Start of RECORDS FOR PROCESSING
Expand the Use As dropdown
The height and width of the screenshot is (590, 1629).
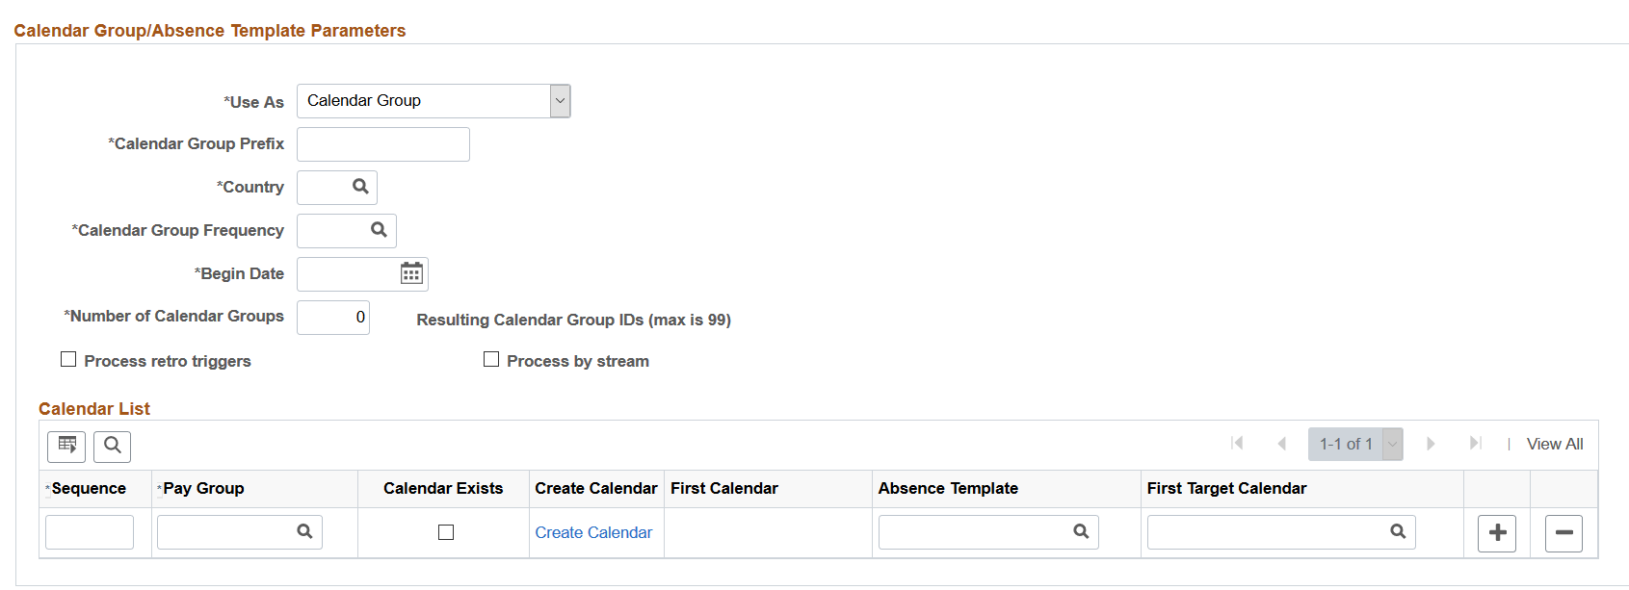560,101
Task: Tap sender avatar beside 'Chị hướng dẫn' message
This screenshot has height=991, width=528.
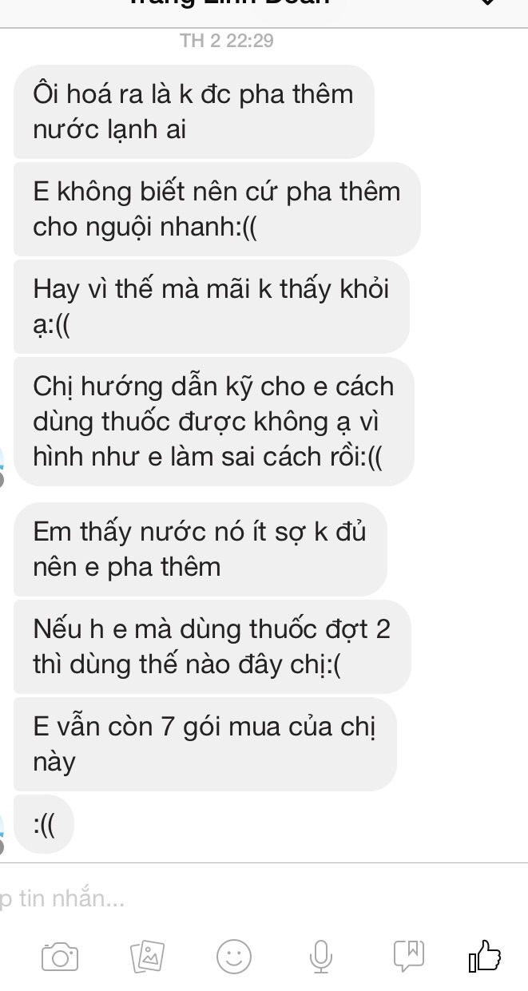Action: click(x=3, y=463)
End of RECORDS FOR PROCESSING
▶ _WHAT YOU ARE ASKED TO DO_:
Transcribe all of the records above character for character. Exclude the pictures.

▶ _EXERCISE RESPONSE_:
Expand the Use As dropdown
The height and width of the screenshot is (590, 1629).
560,101
Task: Tap sender avatar beside 'Chị hướng dẫn' message
This screenshot has height=991, width=528.
Action: click(x=3, y=463)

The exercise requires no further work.